Cholesterol plays key roles on (Aβ) metabolism and production. D-4F is the apolipoprotein A-I mimetic peptide which has been revealed a critical role in regulation cholesterol. We aimed at identifying the effects of D-4F on Aβ production in SAMP8 and the underlying mechanisms.
METHODS: SAMP8 mice (n = 15) were randomized into three groups for treatment with D-4F given in drinking water: high-dose group (0.5 mg/ml), low-dose group (0.3 mg/ml) and control group (just drinking water). The heart, kidney, liver and brain were obtained from SAMP8 (9 of them included in the analysis). The long non-coding RNA sirt1-as was measured in all tissues. The immunohistochemistry, western blot qRT-PCR were performed to determine the sirt1-as and the relevant proteins or RNAs levels.
RESULTS: After treated with D-4F, the sirt1-as has been significantly upregulated in brain, rather than heart, kidney or liver. Specially, sirt1-as was significantly up-regulated by high dose of D-4F in the hippocampus area (p = 0.007) compared with control group. Further analysis revealed that D-4F up-regulates the expression of SIRT1. We also found that D-4F treatment significantly increased the reverse cholesterol transport related proteins liver X receptor α (LXRα) and ATP-binding cassette transporter A1 (ABCA1, p < 0.05).

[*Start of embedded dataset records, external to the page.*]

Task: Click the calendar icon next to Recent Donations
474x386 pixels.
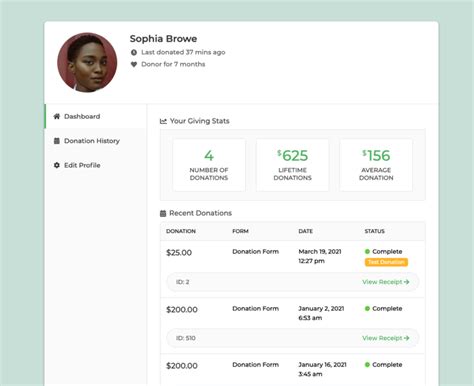Action: [163, 213]

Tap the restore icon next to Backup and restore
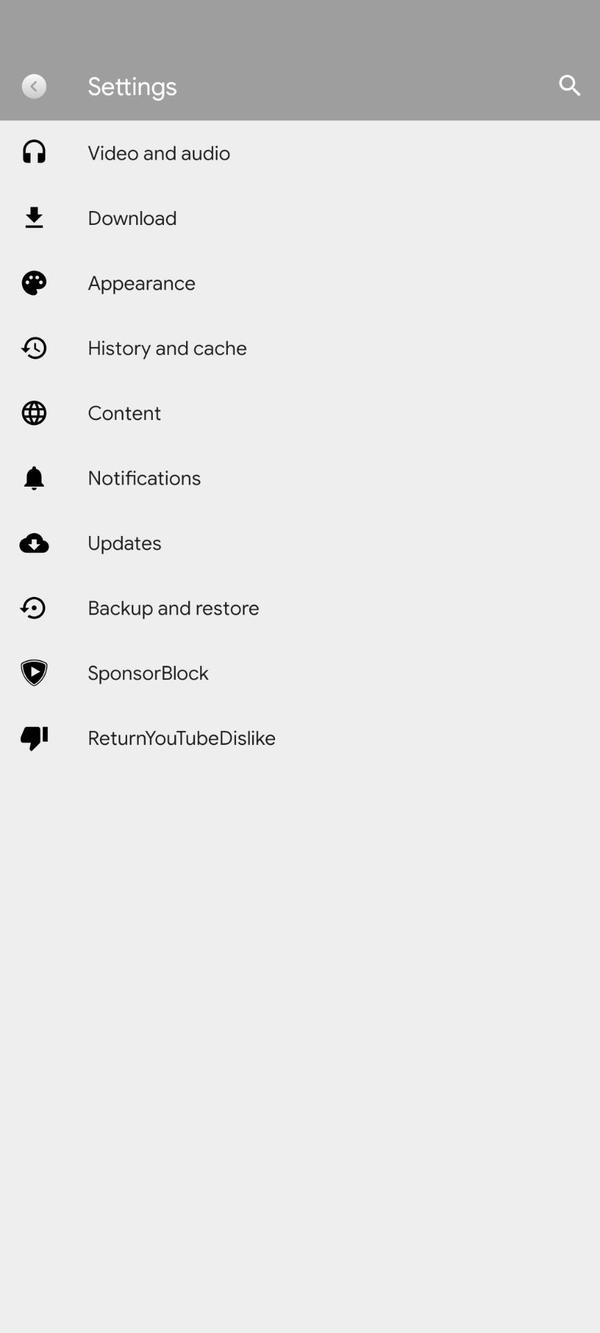(34, 607)
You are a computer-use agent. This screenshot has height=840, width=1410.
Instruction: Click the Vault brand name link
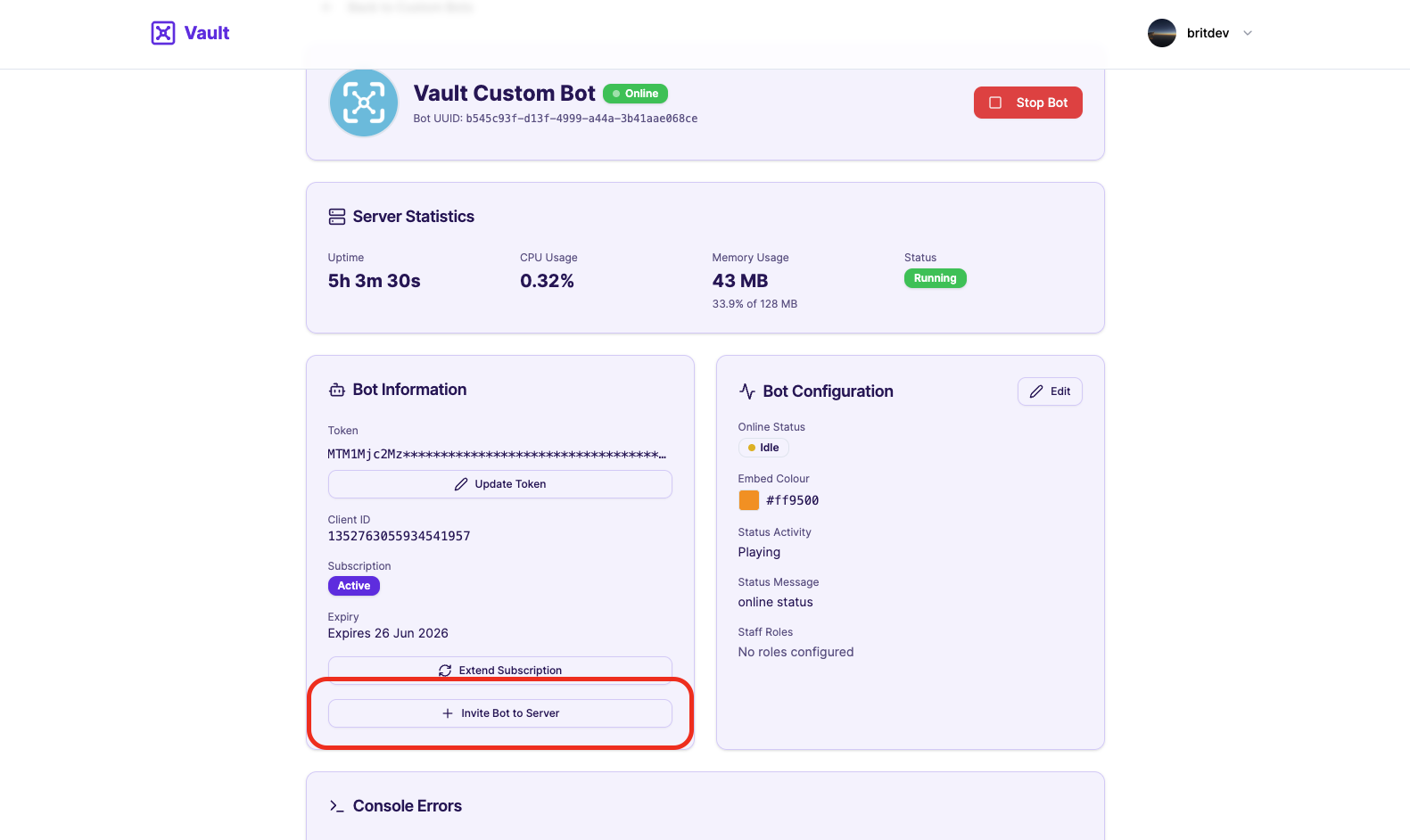pos(207,33)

Finally, the amyloid β-protein (Aβ protein) was statistically lower than that in the control group (p < 0.05).
CONCLUSION: Our observation indicated that D-4F decreases the expression of Aβ protein through up-regulating long non coding RNA sirt1-as and its downstream proteins which may involve in reverse cholesterol transport.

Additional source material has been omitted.